_EXERCISE DESCRIPTION_: Pick up the article on Factfulness and data-driven marketing where it stops and write the next part.

_TEXT BLOCK_:
-- BEGIN --
Hans Rosling’s bestseller Factfulness gives us ten reasons we are wrong about the world and why things are better than we think, which gives a powerful argument as to why experts are usually so wrong about their understanding of the world and why having a clear grasp of data is vital.
From Economists to Digital Marketers, today’s world relies on us forgetting our instincts and being able to understand the data.
Digital Marketers have no excuse for not backing up or contradicting their instincts these days given the in-depth data that is available at our fingertips. From the trusty stalwart of Google Analytics, across SEMRush and Hotjar, Adwords and Facebook’s advertising tools there’s simply no reason not to understand the customer and their activity better than ever before.
According to Rosling, when polled on the real world, experts from all walks of life simply get their world facts wrong. Whether they are CEO’s, financiers, NGO’s or school children they are always outperformed by a troupe of chimpanzees, i.e. we are all so misinformed in our opinions about the world that we perform significantly worse than picking a random answer.
For example, take the question:
“There are roughly 7 billion people in the world today. Which map shows best where they live, A, B or C?”.
This question is actually one that humans do comparatively well at, they perform almost as well as our fictional chimpanzees! Yes, that’s right only 70% of people pick the wrong map! If we can be this wrong about such a fundamental characteristic and observation of the world around us, then what else are we getting wrong?
People in Europe need to understand that most of the world’s population lives in Asia. In terms of economic muscle “we” are becoming the 20%, not the 80%.
McKinsey’s Global Research concurs, the economic centre of the world is shifting, and in a worldwide market place, it is short-sighted not to consider this fact. By taking a view of your competition, audience or market from a UK or even European perspective risks shutting out the biggest audience in the world.
-- END --
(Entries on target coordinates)
-- BEGIN --
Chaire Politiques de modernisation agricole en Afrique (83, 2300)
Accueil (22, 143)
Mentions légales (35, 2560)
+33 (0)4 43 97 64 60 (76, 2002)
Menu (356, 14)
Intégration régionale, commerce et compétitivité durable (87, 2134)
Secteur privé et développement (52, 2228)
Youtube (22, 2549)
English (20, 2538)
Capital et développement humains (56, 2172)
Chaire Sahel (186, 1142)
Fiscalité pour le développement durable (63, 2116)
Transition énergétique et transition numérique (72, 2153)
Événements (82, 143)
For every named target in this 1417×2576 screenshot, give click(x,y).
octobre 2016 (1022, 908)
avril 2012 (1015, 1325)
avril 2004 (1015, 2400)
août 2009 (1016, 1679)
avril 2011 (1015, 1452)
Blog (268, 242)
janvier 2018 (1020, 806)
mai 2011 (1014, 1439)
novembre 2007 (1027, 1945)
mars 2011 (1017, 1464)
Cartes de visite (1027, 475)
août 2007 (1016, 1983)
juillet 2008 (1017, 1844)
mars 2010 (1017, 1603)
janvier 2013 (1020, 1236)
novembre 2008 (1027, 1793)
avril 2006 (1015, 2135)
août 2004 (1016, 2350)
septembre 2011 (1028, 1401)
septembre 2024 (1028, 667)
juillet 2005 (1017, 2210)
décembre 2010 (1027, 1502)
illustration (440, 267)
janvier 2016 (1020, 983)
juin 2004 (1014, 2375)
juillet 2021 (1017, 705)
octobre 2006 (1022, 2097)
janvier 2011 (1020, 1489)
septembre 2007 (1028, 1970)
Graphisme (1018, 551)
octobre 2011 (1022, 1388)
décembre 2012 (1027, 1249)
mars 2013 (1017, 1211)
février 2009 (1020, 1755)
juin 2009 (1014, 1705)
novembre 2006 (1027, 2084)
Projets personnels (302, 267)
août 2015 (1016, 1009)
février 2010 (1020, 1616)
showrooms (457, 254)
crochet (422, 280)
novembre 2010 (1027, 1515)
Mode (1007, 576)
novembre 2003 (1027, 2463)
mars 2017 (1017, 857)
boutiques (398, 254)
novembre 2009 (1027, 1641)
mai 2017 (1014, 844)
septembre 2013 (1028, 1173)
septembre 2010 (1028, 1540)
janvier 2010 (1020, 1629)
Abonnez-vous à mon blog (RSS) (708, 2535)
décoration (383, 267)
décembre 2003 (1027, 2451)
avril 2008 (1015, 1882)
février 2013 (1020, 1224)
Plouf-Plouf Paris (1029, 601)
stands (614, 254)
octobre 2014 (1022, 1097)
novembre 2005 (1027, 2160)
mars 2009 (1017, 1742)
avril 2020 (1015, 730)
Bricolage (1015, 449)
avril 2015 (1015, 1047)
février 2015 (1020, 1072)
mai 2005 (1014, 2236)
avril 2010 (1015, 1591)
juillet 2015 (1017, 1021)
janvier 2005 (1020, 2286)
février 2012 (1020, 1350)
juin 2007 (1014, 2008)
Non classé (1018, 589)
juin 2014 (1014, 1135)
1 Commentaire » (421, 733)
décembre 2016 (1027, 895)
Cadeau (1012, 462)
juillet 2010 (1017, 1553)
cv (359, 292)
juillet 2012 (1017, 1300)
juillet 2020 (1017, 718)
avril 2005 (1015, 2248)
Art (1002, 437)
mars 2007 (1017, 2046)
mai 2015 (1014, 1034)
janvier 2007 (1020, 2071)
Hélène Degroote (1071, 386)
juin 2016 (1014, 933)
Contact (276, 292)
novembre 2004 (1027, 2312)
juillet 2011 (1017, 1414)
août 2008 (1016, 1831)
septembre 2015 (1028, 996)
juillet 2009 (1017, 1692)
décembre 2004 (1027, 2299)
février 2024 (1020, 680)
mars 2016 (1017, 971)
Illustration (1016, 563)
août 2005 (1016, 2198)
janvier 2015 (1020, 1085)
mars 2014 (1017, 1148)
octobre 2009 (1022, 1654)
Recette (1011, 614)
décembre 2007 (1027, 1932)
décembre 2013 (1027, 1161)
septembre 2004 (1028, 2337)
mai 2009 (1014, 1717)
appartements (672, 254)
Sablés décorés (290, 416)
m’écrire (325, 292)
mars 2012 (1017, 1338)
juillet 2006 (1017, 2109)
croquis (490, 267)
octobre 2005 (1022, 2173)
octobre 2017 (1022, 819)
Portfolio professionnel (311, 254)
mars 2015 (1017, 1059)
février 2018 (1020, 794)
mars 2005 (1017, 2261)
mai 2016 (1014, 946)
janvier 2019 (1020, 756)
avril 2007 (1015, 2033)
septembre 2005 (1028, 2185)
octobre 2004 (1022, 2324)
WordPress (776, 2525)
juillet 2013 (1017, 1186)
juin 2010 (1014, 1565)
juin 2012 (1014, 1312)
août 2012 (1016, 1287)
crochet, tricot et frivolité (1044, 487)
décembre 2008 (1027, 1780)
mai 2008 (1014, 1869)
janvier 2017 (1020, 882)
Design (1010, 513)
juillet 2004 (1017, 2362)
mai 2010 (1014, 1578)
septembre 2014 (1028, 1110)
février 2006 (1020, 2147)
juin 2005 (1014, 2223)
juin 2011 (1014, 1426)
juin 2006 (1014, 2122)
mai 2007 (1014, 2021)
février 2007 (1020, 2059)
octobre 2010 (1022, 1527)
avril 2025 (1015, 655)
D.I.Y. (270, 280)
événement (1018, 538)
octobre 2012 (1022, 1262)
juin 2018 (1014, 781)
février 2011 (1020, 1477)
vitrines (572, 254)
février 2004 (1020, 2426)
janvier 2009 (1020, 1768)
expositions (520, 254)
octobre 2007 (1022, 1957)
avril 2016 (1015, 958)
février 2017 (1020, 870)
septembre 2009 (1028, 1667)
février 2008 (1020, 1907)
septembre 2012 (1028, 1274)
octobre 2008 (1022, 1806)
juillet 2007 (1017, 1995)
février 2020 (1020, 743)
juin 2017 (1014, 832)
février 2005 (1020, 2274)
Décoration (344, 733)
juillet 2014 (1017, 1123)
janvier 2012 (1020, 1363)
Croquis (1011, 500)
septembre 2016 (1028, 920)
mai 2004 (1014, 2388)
-- END --
_RESPONSE_:
Take the latest Factfulness quiz on the Gapminder website and let us know how well you did? Can you perform better than the fictional troupe of chimpanzees?
So next time you hear a digital marketing expert tell you what their instinctive thought about something is, don’t listen: switch off and pick the opposite option!
Why are the experts getting it all so wrong across all industries?
It’s because of our innate human bias where we use our gut instinct. This became finely honed as we evolved as hunter-gatherers and worked successfully to ensure our survival in harvesting nature’s resources and not being eaten by wild animals, but it is now hopelessly out of touch with the modern world.
One of our clients, Engage in Learning offers training courses on how to deal with unconscious bias in the workplace and have a white paper on the subject here.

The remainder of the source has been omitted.